[Parts of the exercise]:
A - From the passage about twin life, copy the part that begins at the words "Posted by Reddit" and stops after the words "twins, that is.".
B - In the passage about twin life, what name did the drama club advisor ask the students to call him?
C - Pick up the passage about twin life after its last sentence and keep writing it.

[Document excerpt]:
You can choose your friends, your outfit for school and what you're going
to have for lunch -- but you can't choose "twin life," as this witty
(and collaborative) yearbook quote points out.
Posted by Reddit user Some_Random_Guy_, the following senior quote printed in
a yearbook was so good that it was meant to be shared -- by twins, that is.
And here is a twin quoting it!
You don’t choose being a twin, that decision was made at
some point inside your mother’s womb when her body released two ova or for some
reason the zygote slit in two. Either way, it wasn’t your choice to share the
womb with another human being.
It is, however, your choice about how you choose to live
that life — whether you ignore that or celebrate it.
Of course, I have no idea how fraternal twins feel,
because I am not fraternal, quite the contrary.
To illustrate just how alike Konnie and I are, let me
tell you about something that happened to us way back in high school.
One day, after school, we attended a drama club meeting,
and the advisor (a fellow we called Mr. T at his request because his last name
was hard to pronounce) instructed us on how to preform what he termed the
mirror exercise, in which two people faced each other and one lead while the
other followed. The object was to become so in tune with your partner that it
appeared as though you were moving at the same time.
Then Mr. T had us pick partners. It wouldn’t be hard to
guess whom I picked, considering we were new at the school. Anyway, we set to
work doing as he instructed along with everyone else present, however, after a
few minutes someone in the crowd noticed how well Konnie and I were doing, and everyone stopped to watch us.
Seconds later someone noted that if an empty frame were
hanging between us, it would look like there was only one person there, just
looking in a mirror, which got the whole group talking about just how identical
we were — our attire, hairstyles, and glasses being the only differences.

[Information supplied]:
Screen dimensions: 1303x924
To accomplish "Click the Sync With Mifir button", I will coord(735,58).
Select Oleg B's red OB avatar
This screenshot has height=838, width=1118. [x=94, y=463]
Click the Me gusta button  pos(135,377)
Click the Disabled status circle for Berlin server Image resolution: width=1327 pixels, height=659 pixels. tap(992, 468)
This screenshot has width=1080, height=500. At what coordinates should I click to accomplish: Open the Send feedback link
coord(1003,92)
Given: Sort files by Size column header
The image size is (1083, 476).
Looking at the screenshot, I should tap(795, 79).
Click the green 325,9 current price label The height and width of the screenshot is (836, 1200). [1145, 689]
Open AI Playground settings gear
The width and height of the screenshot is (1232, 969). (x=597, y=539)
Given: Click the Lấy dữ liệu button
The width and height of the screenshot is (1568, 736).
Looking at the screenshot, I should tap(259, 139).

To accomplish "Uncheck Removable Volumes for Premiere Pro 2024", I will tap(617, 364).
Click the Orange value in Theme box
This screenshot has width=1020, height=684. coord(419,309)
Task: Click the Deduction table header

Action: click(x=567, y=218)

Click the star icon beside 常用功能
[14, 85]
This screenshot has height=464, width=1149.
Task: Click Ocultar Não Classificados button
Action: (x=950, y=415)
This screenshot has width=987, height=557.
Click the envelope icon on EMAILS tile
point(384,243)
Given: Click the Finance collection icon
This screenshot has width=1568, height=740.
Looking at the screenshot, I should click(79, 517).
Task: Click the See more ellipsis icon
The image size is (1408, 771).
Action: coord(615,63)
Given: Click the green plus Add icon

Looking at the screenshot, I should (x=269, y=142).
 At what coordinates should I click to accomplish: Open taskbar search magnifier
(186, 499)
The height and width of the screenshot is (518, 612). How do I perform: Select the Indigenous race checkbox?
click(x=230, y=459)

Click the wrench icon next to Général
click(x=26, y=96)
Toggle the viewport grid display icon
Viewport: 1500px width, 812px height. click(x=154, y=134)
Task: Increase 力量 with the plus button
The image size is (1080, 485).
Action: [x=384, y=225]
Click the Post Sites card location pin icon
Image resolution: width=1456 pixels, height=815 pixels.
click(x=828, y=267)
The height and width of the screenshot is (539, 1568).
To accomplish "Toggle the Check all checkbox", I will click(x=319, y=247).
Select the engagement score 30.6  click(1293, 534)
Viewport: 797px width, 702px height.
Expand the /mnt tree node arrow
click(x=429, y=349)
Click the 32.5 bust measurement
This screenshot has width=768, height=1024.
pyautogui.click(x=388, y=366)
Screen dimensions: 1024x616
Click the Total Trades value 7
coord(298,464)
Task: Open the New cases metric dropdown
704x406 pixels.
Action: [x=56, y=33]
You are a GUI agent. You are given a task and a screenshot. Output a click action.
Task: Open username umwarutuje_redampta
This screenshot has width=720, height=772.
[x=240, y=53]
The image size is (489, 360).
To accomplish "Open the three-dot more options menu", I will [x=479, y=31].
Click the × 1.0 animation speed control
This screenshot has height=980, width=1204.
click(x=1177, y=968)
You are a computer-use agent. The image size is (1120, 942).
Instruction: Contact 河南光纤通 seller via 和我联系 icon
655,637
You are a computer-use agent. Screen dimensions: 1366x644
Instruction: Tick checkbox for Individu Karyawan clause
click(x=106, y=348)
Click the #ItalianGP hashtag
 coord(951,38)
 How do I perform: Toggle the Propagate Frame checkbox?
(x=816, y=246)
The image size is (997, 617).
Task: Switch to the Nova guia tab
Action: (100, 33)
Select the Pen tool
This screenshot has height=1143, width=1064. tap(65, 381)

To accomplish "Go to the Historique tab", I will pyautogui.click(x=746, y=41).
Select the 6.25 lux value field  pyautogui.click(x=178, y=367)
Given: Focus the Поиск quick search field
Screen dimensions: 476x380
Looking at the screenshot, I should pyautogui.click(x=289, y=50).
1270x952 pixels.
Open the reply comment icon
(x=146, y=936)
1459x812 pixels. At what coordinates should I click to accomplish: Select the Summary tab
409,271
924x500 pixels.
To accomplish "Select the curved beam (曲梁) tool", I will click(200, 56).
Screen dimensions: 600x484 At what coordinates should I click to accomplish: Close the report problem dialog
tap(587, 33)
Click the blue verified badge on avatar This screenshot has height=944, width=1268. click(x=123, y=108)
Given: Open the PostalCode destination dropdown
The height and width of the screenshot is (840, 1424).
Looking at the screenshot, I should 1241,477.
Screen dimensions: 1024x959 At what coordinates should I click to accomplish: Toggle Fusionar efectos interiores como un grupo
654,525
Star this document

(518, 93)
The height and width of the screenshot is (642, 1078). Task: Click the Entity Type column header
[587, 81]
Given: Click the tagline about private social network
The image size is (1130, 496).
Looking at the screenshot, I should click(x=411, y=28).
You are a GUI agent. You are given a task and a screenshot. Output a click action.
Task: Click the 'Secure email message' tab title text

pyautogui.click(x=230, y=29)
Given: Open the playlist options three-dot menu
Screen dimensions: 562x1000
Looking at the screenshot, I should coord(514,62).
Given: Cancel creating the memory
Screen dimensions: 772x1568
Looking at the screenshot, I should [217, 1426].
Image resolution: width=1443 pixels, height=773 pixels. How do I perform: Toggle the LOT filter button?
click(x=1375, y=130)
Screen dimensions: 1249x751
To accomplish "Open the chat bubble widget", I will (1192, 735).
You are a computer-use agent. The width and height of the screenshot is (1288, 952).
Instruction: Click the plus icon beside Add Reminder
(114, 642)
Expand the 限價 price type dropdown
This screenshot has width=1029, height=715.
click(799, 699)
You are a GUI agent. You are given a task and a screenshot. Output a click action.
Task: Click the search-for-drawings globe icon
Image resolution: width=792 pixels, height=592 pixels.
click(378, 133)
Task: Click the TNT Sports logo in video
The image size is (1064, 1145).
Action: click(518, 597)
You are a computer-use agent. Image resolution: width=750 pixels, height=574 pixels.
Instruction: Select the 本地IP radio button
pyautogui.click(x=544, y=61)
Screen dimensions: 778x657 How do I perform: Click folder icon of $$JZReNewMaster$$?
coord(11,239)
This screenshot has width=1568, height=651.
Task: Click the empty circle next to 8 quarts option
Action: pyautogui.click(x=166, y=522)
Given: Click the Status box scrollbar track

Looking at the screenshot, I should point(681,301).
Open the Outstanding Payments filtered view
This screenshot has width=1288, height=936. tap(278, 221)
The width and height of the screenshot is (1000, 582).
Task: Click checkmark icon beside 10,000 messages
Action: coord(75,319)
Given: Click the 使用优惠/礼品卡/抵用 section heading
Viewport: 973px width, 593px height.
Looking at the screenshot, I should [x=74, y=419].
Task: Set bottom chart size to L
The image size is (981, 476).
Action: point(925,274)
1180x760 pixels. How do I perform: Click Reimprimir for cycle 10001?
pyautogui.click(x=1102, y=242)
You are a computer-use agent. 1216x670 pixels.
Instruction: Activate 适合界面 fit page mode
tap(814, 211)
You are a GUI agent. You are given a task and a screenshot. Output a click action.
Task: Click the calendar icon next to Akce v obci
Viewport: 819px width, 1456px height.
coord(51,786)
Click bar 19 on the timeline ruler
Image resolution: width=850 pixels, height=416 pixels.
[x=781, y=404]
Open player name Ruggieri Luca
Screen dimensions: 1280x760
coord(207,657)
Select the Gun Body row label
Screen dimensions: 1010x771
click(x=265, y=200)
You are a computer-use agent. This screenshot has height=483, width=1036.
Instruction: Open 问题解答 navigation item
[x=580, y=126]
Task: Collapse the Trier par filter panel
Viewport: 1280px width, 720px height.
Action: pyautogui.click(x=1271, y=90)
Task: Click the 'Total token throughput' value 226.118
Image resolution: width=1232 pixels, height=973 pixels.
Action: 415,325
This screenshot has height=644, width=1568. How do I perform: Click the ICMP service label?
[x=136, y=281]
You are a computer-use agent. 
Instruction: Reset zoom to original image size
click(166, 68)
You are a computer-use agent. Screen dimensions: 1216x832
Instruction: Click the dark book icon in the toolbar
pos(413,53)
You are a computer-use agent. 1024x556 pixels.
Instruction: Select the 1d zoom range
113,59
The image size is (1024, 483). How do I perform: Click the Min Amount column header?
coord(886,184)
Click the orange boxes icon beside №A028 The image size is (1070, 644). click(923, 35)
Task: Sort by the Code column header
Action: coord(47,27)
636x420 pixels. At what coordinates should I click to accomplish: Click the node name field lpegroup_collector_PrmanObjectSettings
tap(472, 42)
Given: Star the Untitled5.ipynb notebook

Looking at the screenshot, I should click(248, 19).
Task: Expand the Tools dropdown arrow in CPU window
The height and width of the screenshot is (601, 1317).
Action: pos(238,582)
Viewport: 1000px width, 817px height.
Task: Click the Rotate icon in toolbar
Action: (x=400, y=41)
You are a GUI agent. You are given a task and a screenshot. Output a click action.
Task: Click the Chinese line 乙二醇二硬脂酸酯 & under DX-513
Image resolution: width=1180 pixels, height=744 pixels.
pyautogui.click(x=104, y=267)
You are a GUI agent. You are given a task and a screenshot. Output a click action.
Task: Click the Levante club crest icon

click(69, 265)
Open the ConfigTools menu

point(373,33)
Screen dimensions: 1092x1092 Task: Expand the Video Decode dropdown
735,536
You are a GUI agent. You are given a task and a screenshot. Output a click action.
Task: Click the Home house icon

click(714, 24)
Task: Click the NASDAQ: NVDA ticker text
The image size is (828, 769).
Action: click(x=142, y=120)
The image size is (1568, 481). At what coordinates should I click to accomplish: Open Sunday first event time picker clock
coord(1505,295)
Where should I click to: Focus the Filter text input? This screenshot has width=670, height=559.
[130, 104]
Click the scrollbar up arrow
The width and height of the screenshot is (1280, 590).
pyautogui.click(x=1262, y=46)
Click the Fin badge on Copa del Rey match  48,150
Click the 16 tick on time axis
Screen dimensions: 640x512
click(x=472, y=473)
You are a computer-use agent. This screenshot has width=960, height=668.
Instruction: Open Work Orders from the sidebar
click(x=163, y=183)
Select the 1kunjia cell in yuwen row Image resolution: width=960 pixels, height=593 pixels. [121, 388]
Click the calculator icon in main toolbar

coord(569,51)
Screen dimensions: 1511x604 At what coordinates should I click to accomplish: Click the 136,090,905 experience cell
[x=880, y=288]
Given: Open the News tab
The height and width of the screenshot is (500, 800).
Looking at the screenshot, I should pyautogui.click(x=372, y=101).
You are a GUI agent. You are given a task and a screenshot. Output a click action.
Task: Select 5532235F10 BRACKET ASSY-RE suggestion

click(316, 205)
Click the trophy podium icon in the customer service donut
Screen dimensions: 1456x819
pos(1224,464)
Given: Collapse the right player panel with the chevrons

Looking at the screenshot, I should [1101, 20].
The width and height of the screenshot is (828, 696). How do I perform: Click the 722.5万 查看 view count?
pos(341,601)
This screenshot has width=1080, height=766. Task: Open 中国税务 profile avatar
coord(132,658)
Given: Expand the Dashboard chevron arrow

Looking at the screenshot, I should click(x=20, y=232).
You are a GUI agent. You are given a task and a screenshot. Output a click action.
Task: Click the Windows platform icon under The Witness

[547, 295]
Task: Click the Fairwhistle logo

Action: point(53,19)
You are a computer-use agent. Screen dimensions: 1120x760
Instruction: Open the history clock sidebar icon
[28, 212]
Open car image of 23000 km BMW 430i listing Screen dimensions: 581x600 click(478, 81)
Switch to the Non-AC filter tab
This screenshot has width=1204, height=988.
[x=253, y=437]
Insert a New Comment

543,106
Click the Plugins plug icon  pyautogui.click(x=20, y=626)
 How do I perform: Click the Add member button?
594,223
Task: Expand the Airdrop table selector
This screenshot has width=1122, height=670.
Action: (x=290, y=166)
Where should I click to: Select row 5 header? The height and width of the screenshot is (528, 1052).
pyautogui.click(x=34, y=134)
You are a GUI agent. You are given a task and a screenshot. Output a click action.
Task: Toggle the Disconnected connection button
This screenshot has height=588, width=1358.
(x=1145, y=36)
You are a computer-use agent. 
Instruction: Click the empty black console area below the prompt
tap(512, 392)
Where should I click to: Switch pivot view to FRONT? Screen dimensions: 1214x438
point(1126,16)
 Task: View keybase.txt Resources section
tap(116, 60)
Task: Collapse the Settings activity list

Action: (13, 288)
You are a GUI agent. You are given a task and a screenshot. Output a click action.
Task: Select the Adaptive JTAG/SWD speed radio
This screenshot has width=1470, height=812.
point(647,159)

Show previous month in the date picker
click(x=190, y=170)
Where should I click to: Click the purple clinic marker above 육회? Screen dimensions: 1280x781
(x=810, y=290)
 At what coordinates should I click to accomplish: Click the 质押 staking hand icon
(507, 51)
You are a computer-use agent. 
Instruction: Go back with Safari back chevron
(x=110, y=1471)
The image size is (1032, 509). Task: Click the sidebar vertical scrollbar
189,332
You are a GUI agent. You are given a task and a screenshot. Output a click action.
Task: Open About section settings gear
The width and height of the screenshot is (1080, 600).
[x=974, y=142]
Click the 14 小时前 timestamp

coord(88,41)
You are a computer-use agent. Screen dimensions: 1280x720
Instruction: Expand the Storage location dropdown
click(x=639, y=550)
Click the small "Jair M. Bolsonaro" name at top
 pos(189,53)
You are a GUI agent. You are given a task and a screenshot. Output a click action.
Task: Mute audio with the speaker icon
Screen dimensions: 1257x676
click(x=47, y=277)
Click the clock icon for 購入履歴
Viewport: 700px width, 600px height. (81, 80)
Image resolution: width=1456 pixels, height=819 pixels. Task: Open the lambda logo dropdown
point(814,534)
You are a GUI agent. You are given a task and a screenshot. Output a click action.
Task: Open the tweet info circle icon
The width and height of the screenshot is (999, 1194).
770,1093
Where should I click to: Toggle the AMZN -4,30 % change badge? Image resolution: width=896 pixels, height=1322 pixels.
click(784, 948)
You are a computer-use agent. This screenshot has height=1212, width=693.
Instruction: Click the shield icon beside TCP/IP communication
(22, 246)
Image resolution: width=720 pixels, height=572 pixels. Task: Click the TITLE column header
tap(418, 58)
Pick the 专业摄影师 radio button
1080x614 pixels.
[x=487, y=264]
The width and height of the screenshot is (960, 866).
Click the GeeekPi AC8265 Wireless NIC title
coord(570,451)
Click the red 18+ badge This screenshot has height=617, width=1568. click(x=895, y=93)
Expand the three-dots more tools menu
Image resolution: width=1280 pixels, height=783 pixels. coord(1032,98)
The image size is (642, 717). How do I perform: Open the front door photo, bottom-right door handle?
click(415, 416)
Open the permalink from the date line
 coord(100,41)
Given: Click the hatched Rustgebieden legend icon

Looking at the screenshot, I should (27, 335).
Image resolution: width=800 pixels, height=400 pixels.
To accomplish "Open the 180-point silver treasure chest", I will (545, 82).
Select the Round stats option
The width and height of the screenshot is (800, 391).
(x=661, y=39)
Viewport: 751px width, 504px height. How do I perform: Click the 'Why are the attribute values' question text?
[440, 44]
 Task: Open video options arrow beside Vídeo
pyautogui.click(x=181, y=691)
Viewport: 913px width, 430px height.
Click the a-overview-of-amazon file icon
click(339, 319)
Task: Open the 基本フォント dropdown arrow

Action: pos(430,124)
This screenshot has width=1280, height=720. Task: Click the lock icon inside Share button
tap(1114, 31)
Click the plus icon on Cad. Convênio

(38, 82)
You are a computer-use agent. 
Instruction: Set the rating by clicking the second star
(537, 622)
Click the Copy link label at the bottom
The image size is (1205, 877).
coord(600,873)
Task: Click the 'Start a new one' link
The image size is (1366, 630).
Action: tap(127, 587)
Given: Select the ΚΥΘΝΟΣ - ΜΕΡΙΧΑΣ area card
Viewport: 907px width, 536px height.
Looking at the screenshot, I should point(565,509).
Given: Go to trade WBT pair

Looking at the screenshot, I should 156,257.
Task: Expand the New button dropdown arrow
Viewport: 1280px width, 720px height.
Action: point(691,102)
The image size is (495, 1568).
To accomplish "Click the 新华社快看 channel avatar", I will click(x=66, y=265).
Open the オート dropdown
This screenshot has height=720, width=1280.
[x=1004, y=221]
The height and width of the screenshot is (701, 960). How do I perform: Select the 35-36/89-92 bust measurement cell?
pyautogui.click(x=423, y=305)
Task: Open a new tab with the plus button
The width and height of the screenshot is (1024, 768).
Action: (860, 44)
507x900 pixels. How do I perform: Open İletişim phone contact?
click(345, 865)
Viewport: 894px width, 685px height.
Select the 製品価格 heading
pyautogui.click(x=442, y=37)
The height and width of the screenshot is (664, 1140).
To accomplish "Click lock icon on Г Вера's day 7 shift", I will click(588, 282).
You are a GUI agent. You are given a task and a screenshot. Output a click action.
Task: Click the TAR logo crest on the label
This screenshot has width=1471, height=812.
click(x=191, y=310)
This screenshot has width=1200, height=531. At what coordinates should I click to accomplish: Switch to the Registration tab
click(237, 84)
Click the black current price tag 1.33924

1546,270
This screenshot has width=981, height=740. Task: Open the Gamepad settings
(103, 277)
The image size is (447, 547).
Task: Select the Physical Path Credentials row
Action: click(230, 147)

[Exercise results]:
A -
Posted by Reddit user Some_Random_Guy_, the following senior quote printed in
a yearbook was so good that it was meant to be shared -- by twins, that is.

B - Mr. T.

C -
That’s when Mr. T chose to ask which one of us was
leading. Each of us pointed to whom we thought was the leader and our fingers
touched!
The differences they saw in us then are the only
differences you’ll see in us today, though you have to add in now our different
family situations.
I’m clearly not Konnie, because I don’t have a home in
Vegas with a husband and five kids (four of which still live at home), and
she’s clearly not me — a childless widow residing back in our hometown.
Living so far apart now, the last time anyone got us
confused was at my husband’s funeral and some of my husband’s friends, who hadn’t
seen me in a couple years and didn’t know I was at the time dragging around
an oxygen tank everywhere I went, let alone that I’m a twin. That is until
Konnie told them she wasn’t me.
Our various family members were the only people there not
surprised about how much we looked alike; all my husband’s friends were doing a
lot of double takes.
But we didn’t choose to be mirror twins; that’s just part
of our genetic makeup. We do choose to be writers, we do choose to help each
other with that, but everything that happens to us because of our twin-ness, we
don’t choose, it’s just something we have to deal with just as we deal with our
nearsightedness and our shortness. It’s just life.